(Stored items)

- - -

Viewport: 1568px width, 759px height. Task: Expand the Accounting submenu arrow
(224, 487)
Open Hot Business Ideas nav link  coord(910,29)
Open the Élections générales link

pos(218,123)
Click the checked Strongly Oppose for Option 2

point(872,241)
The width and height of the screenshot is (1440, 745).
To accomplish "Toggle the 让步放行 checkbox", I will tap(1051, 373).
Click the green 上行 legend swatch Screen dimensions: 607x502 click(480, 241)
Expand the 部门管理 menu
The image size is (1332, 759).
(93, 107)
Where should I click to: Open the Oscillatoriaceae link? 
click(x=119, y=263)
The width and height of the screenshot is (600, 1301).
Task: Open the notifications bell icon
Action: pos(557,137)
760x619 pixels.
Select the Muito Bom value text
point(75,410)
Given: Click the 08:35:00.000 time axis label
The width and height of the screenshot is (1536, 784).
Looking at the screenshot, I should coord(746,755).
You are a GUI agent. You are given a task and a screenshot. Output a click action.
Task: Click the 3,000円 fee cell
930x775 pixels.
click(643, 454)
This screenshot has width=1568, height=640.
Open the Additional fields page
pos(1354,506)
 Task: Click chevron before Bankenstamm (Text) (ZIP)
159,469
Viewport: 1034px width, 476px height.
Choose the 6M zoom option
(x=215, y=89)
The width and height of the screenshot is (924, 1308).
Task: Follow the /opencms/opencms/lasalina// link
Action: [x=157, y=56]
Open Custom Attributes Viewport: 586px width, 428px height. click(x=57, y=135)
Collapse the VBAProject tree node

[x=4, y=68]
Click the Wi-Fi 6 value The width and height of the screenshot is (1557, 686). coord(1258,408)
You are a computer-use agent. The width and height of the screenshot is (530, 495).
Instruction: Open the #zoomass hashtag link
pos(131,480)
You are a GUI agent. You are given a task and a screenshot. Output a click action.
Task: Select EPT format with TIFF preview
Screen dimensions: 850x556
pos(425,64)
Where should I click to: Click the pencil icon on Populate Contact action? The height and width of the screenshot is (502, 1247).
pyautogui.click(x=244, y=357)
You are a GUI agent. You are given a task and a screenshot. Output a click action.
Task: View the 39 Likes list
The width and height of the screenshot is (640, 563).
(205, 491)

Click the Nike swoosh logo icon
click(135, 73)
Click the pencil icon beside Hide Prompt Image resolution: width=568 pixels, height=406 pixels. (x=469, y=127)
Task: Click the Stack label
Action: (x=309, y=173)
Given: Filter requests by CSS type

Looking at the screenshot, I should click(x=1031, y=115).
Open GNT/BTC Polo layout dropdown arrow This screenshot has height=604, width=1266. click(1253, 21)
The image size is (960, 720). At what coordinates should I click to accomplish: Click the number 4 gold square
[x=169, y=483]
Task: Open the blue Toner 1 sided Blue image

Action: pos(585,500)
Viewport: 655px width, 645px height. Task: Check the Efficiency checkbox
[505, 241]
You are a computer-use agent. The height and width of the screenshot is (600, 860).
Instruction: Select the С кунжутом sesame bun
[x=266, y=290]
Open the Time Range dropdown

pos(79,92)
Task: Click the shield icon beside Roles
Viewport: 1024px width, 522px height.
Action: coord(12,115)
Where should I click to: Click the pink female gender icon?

- - -

● INSTRUCTIONS TO FOLLOW
Write the lines out verbatim, from the one with "The width and height of the screenshot is (640, 563)." through the last line of the entries, and stop there.

● REPLY TO THE TASK
The width and height of the screenshot is (640, 563).
(205, 491)

Click the Nike swoosh logo icon
click(135, 73)
Click the pencil icon beside Hide Prompt Image resolution: width=568 pixels, height=406 pixels. (x=469, y=127)
Task: Click the Stack label
Action: (x=309, y=173)
Given: Filter requests by CSS type

Looking at the screenshot, I should click(x=1031, y=115).
Open GNT/BTC Polo layout dropdown arrow This screenshot has height=604, width=1266. click(1253, 21)
The image size is (960, 720). At what coordinates should I click to accomplish: Click the number 4 gold square
[x=169, y=483]
Task: Open the blue Toner 1 sided Blue image

Action: pos(585,500)
Viewport: 655px width, 645px height. Task: Check the Efficiency checkbox
[505, 241]
You are a computer-use agent. The height and width of the screenshot is (600, 860).
Instruction: Select the С кунжутом sesame bun
[x=266, y=290]
Open the Time Range dropdown

pos(79,92)
Task: Click the shield icon beside Roles
Viewport: 1024px width, 522px height.
Action: coord(12,115)
Where should I click to: Click the pink female gender icon?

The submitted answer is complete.